Kemiskinan Absolut Kemiskinan absolut atau mutlak berkaitan dengan standar
hidup minimum suatu masyarakat yang diwujudkan dalam bentuk garis
kemiskinan (poverty line) yang sifatnya tetap tanpa dipengaruhi oleh keadaan
ekonomi suatu masyarakat. Garis Kemiskinan (poverty line) adalah kemampuan
seseorang atau keluarga memenuhi kebutuhan hidup standar pada suatu waktu
dan lokasi tertentu untuk melangsungkan hidupnya. Pembentukan garis
kemiskinan tergantung pada defenisi mengenai standar hidup minimum. Sehingga
kemiskinan abosolut ini bisa diartikan dari melihat seberapa jauh perbedaan
antara tingkat pendapatan seseorang dengan tingkat pendapatan yang dibutuhkan
untuk memenuhi kebutuhan dasarnya. Tingkat pendapatan minimum merupakan
pembatas antara keadaan miskin dengan tidak miskin.
Dapat disimpulkan secara umum bahwa kemiskinan absolut adalah kondisi
kemiskinan yang terburuk yang diukur dari tingkat kemampuan suatu keluarga
dalam membiayai kebutuhan yang paling minimal untuk dapat hidup sesuai
dengan taraf hidup kemanusiaan yang paling rendah. Oleh karena itu, penelitian
ini selanjutnya mengacu kepada defenisi kemiskinan tersebut.
Kemiskinan Relatif Kemiskinan relatif pada dasarnya menunjuk pada perbedaan
relatif tingkat kesejahteraan antar kelompok masyarakat. Mereka yang berada
dilapis terbawah dalam persentil derajat kemiskinan suatu masyarakat
digolongkan sebagai penduduk miskin. Dalam kategori seperti ini, dapat saja
mereka yang digolongkan sebagai miskin sebenarnya sudah dapat mencukupi hak
dasarnya, namun tingkat keterpenuhannya berada dilapisan terbawah.
Kemiskinan menurut Edi Suharto dalam Abdul Hakim (2002:219) adalah
ketidaksamaan kesempatan untuk mengakumulasi basis kekuasaan sosial.

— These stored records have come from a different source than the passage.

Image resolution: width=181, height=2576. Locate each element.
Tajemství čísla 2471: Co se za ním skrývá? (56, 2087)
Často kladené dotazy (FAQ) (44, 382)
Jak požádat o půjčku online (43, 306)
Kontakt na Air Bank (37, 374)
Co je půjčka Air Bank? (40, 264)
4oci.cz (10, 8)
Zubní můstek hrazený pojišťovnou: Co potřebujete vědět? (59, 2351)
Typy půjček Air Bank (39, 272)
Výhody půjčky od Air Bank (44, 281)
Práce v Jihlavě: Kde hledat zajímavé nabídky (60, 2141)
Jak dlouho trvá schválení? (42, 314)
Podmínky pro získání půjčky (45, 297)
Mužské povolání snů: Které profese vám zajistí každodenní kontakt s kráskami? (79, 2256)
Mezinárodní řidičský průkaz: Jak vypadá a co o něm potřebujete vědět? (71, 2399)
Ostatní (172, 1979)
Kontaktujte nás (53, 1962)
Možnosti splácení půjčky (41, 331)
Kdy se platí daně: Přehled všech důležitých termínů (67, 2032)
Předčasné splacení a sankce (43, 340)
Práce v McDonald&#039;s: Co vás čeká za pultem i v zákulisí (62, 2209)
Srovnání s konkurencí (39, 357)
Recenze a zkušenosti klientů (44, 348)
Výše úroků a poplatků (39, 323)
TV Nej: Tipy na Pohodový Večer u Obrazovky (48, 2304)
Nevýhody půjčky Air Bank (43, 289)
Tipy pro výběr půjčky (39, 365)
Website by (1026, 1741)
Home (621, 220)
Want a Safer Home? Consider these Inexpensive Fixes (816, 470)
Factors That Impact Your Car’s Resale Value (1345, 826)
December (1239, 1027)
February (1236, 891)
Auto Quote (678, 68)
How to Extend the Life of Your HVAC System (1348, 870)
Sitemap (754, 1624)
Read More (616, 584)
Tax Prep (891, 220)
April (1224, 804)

Basis
kekuasaan sosial meliputi:
1. Sumber keuangan (mata pencaharian, kredit, modal)
2. Modal produktif atau asset (tanah, perumahan, kesehatan, alat produksi)
3. Jaringan sosial untuk memperoleh pekerjaan, barang, dan jasa.
4. Organisasi sosial dan politik yang digunakan untuk mencapai kepentingan
bersama.
5. Informasi yang berguna untuk kemajuan hidup.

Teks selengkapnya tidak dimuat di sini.